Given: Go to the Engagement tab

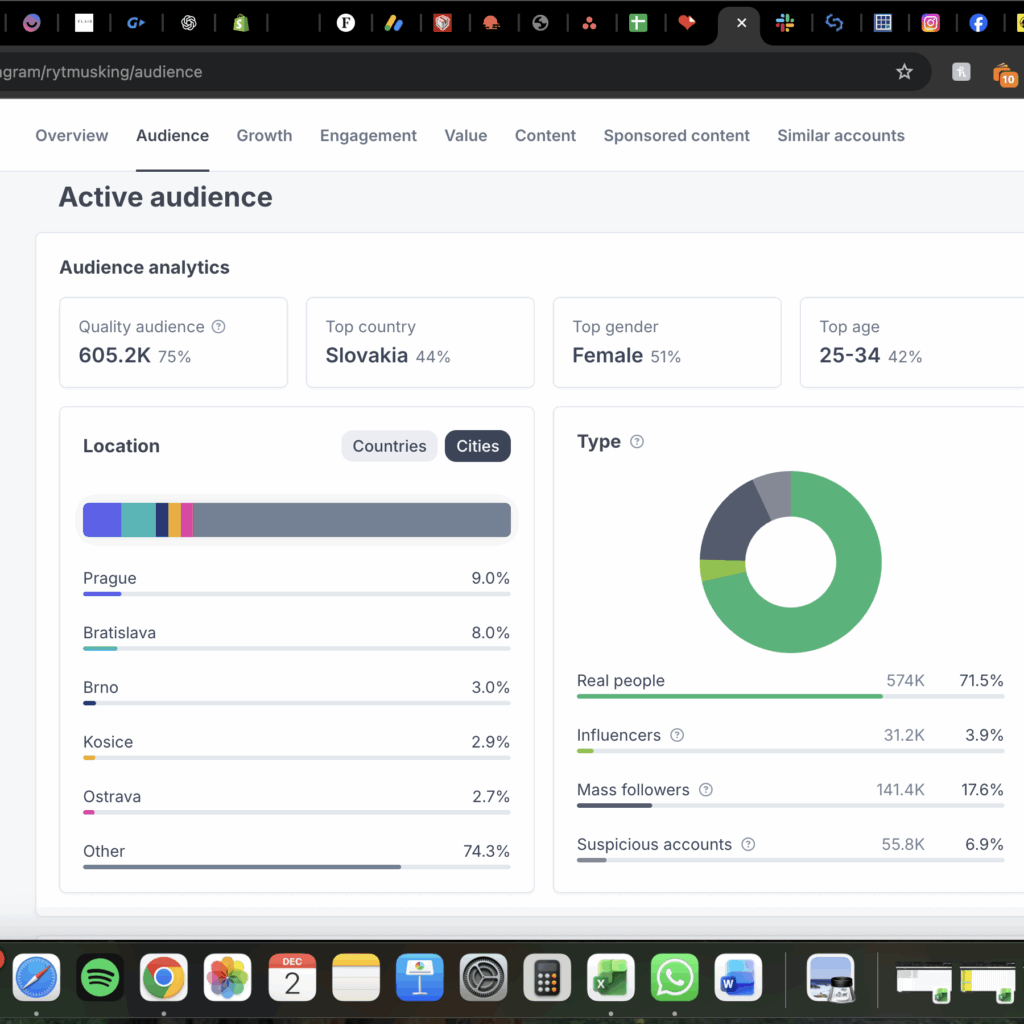Looking at the screenshot, I should [x=368, y=136].
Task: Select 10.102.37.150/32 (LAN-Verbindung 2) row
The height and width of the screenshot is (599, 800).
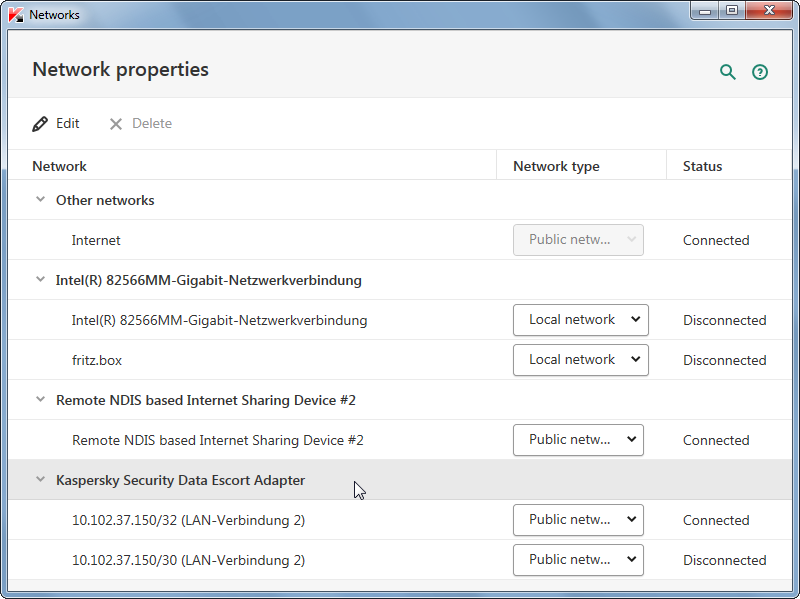Action: 400,520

·····

### [WORK INSTRUCTION]
Output every entry exactly, leaving out pictures.

### [COMPLETED TASK]
Given: Go to the Engagement tab

Looking at the screenshot, I should [x=368, y=136].
Task: Select 10.102.37.150/32 (LAN-Verbindung 2) row
The height and width of the screenshot is (599, 800).
Action: 400,520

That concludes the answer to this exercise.